The following critical accounting policies are those accounting policies that, in our view, are most important in the portrayal of our financial condition and results of operations. Our critical accounting policies and estimates include those involved in recognition of revenue, business combinations, valuation of goodwill, valuation of long-lived and intangible assets, provision for income taxes, and accounting for stock-based compensation. Note 3 to our financial statements included elsewhere in this annual report on Form 10-K provides additional information about these critical accounting policies, as well as our other significant accounting policies.
Revenue Recognition
We derive our revenues from the sale of software and mobile applications through various platforms. We recognize revenue when all of the following conditions are satisfied: (i) there is persuasive evidence of an arrangement; (ii) delivery of the product or provision of the service has occurred; (iii) the fee is fixed or determinable; and (iv) collectability of the fee is reasonably assured.

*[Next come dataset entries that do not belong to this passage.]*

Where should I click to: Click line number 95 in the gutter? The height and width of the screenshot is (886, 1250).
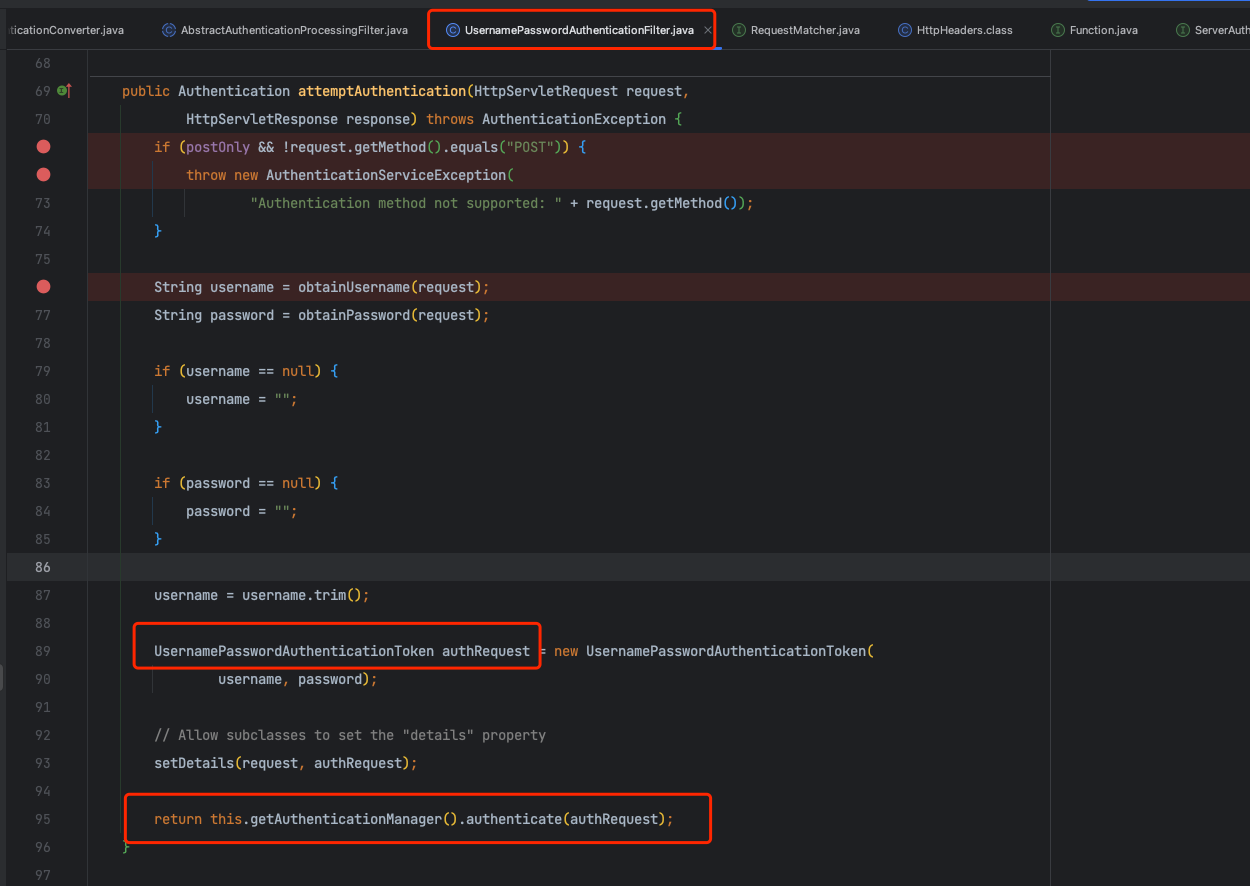[42, 819]
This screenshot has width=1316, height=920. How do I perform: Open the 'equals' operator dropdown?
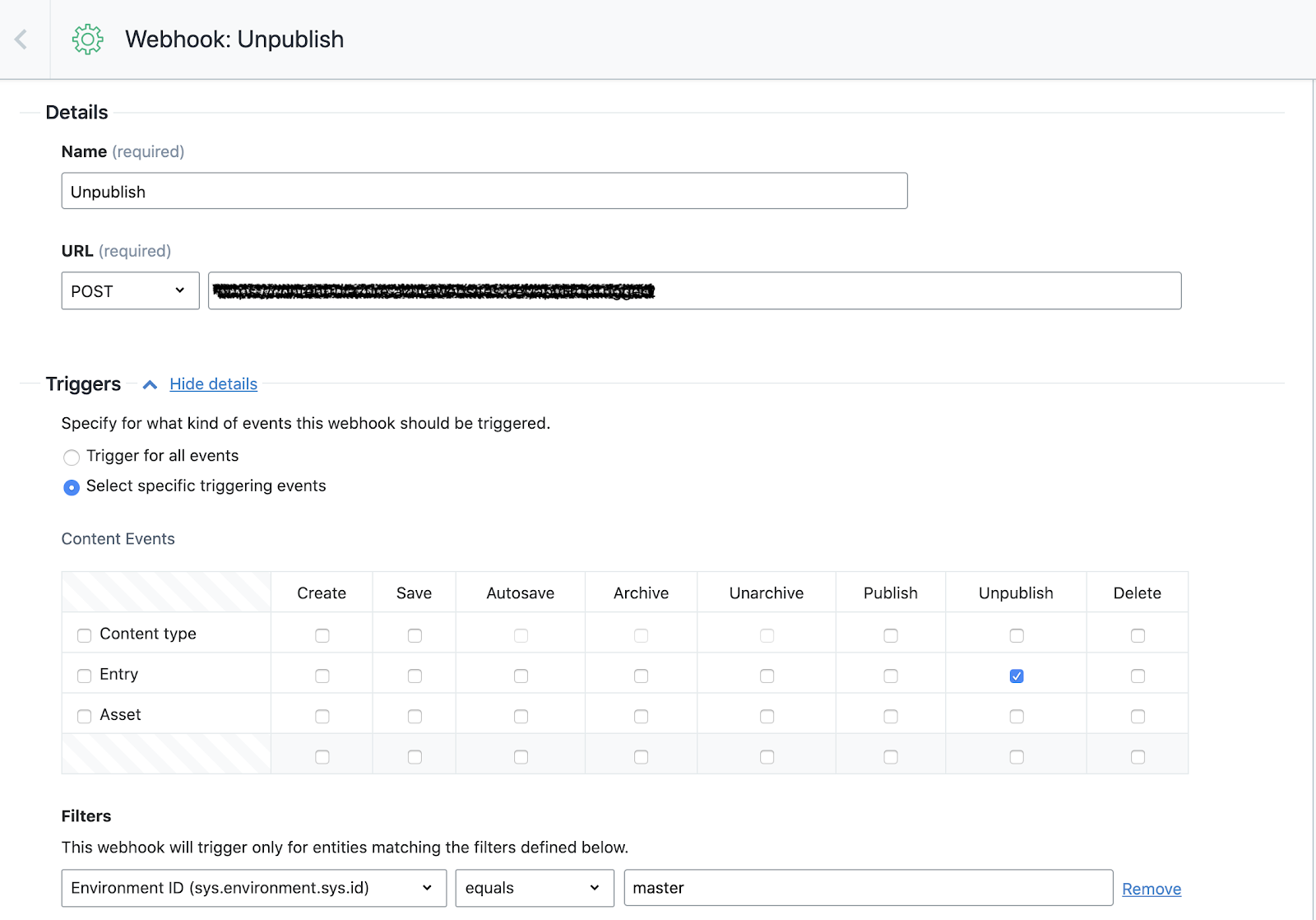535,888
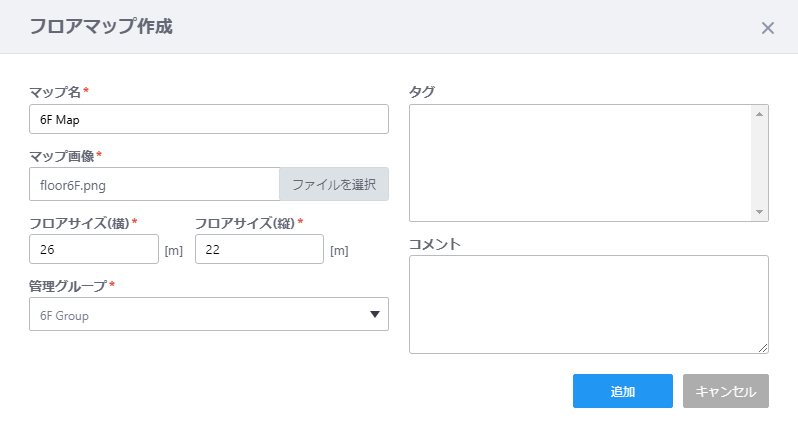Click inside the タグ text area

tap(580, 163)
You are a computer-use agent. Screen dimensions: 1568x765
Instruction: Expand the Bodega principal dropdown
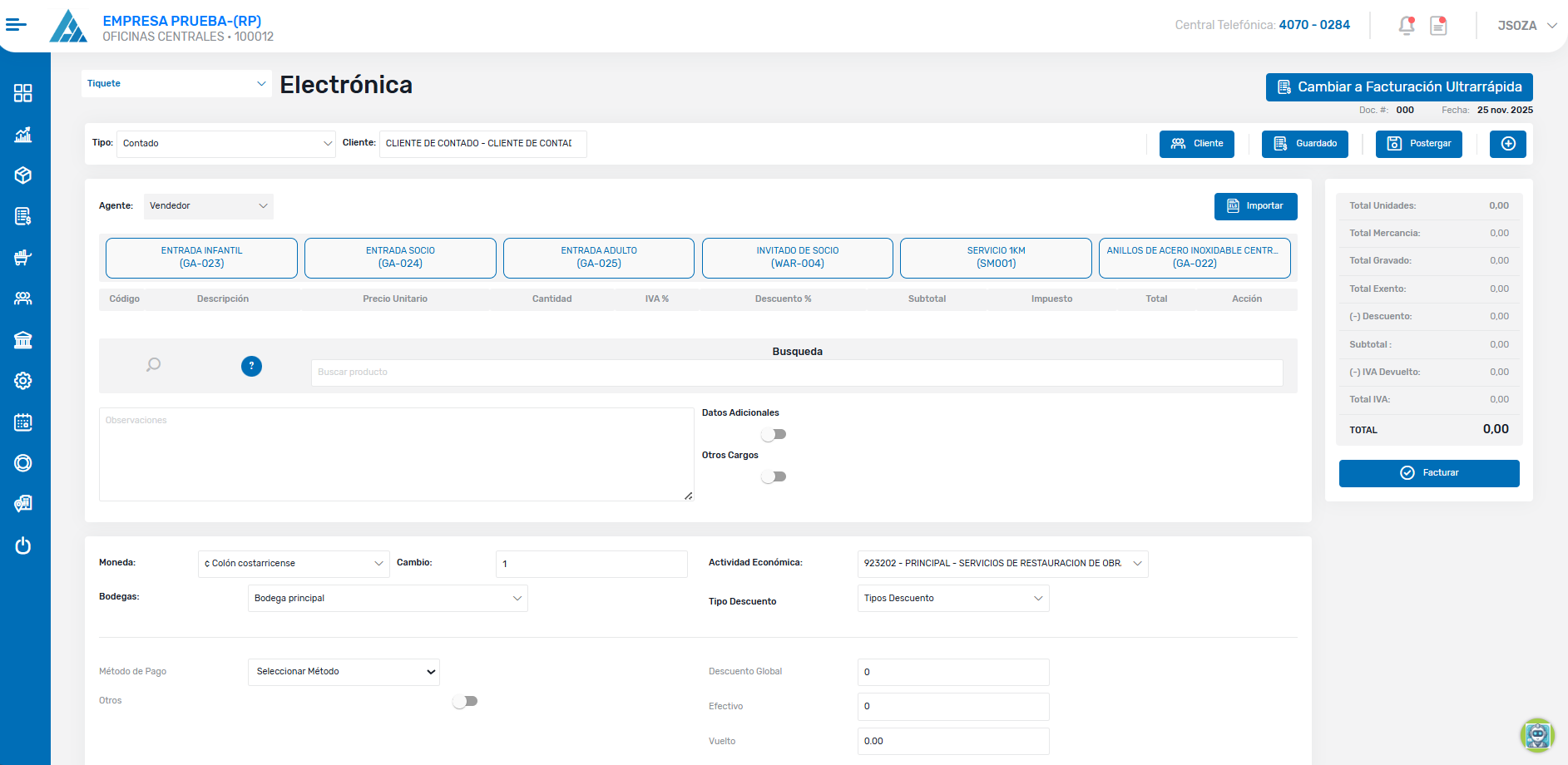click(x=388, y=599)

Mobile phone applications are sold using multiple platforms. Each platform handles the sale, distribution or download, as well as the collection and remittance of payment for the company. We recognize mobile application revenue net of the amounts retained by the platform companies. There is no warranty or money-back guarantee related to the sale of mobile phone applications, therefore no deferred revenue or allowance for sales returns has been recorded.
Business acquisitions
Business acquisitions are accounted for under the purchase method of accounting. Under that method, assets and liabilities of the business acquired are recorded at their estimated fair values as of the date of the acquisition, with any excess of the cost of the acquisition over the estimated fair value of the net tangible and intangible assets acquired recorded as goodwill. We make significant judgments and assumptions in determining the fair value of acquired assets and assumed liabilities, especially with respect to acquired intangibles. Using different assumptions in determining fair value could materially impact the purchase price allocation and our financial position and results of operations. Results of operations for acquired businesses are included in the consolidated financial statements from the date of acquisition.
Goodwill
Goodwill represents the excess of the purchase price of an acquired enterprise or assets over the fair value of the identifiable net assets acquired. We test goodwill for impairment in each quarter of the year, and whenever events or changes in circumstances arise during the year that indicate the carrying amount of goodwill may not be recoverable. In evaluating whether an impairment of goodwill exists, we first compare the estimated fair value of a reporting unit against its carrying value. If the estimated fair value is lower than the carrying value, then a more detailed assessment is performed comparing the fair value of the reporting unit to the fair value of the assets and liabilities plus the goodwill carrying value of the reporting unit. If the fair value of the reporting unit is less than the fair value of its assets and liabilities plus goodwill, then an impairment charge is recognized to reduce the carrying value of goodwill by the difference. The gross amount of goodwill at September 30, 2012 was $7,106,355 (December 31, 2011 - $2,977,934) with accumulated impairment of $6,332,308 (December 31, 2011 - $2,350,800). The net amount of goodwill at September 30, 2012 was $774,047 (December 31, 2011 - $627,134).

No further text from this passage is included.